Threatened?: a decision by the US Fish and Wildlife Service to protect the polar bear would limit development off Alaska's coast
MMS sets Chukchi sale date
The US Minerals Management Service (MMS) said it will offer oil and gas exploration rights to 29.7 million acres in the remote Chukchi Sea off north-western Alaska in an auction next month.
The decision to hold the 6 February lease sale, the first in the Chukchi since 1991, comes days before the US Fish and Wildlife Service will decide whether to list the polar bear as threatened and has drawn fire from environmentalists seeking to limit oil development in the area.
"We believe our decision is a good balance, and will allow companies to explore this intriguing frontier area while still protecting the resources important to the coastal residents," MMS Director Randall Luthi said in a statement yesterday, Reuters reported.
The Chukchi Sea separates north-western Alaska from north-eastern Siberia. The US portion of the ice-choked sea is believed to hold 15 billion barrels of recoverable oil and 76 trillion cubic feet of recoverable natural gas, according to the Interior Department.

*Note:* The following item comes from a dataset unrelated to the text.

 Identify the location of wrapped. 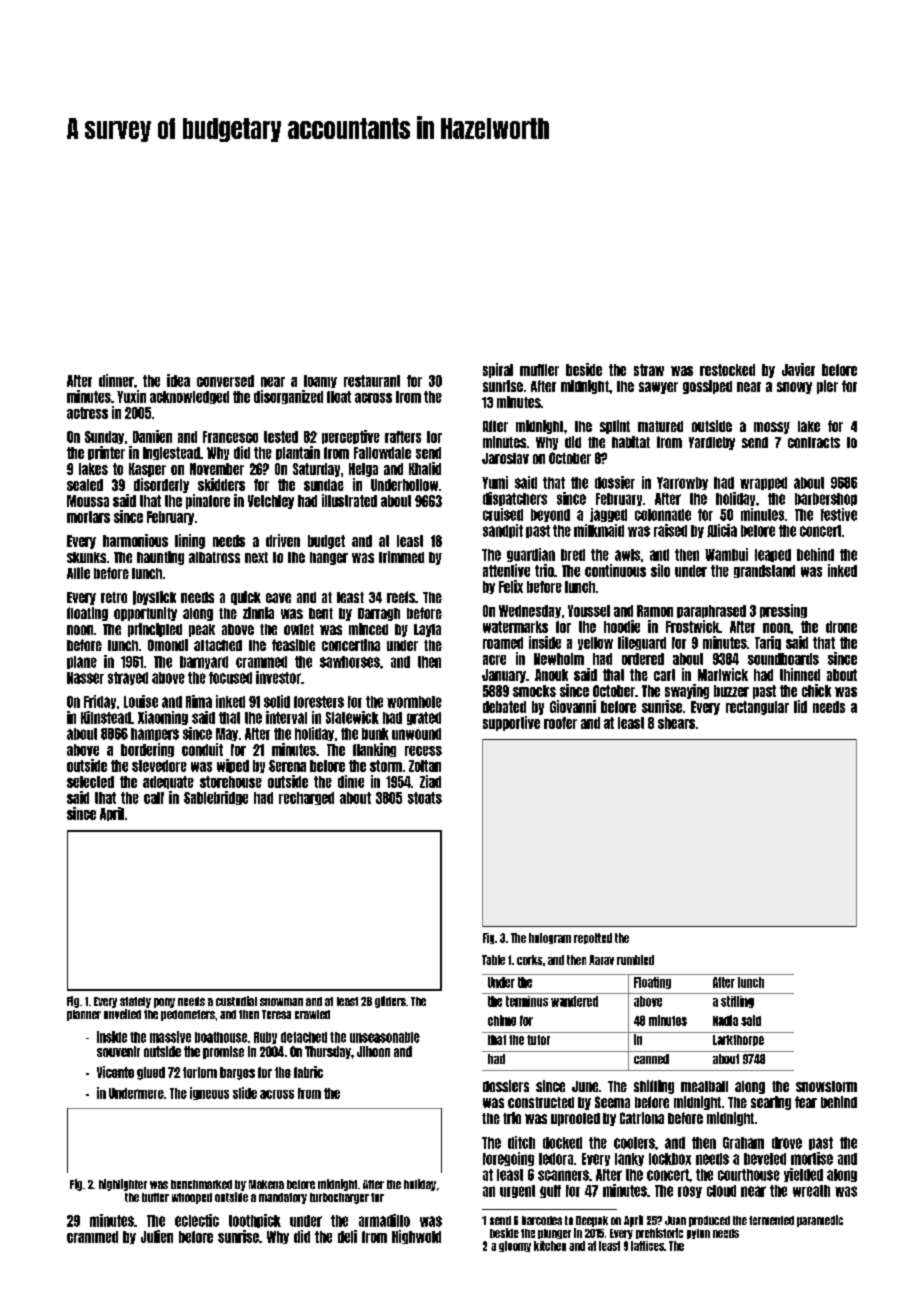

In the past, companies seeking to drill Alaska's offshore regions have concentrated on areas as close to shore as possible, minimising distances from infrastructure and potential costs.
It is unclear whether companies will want to venture into such distant waters, said MMS spokeswoman Robin Cacy. "We won't really know until we have the sale."
Environmentalists say the Chukchi area, already hard-hit by rapid warming, should not be opened to more oil and gas development.
"We've seen all of these studies and reports coming out concerning significant impacts to marine mammals from global warming," said Betsey Beardsley of the Alaska Wilderness League. "If you couple that with increased oil and gas development, there's no telling what impact that would have to marine life."
US Senator John Kerry, a Massachusetts Democrat, criticised the lease sale plan and said the MMS should wait at least three years to investigate potential impacts to polar bears, being considered for Endangered Species Act protections because of habitat loss.
"It's the height of irresponsibility and short-sightedness for the Bush Administration to schedule lease sales in the Chukchi Sea, which represents critical habitat for polar bears, whales, walrus and threatened wildlife," he said.
A decision on listing the polar bear is due next week.
Alaska Wilderness League's Beardley predicted several companies will bid on Chukchi leases, including Shell - which is already active off Alaska - ExxonMobil and Norway's Statoil.
Shell had acquired seismic datat in surveys conducted in the Chukchi over the summer, company spokesman Curtis Smith said.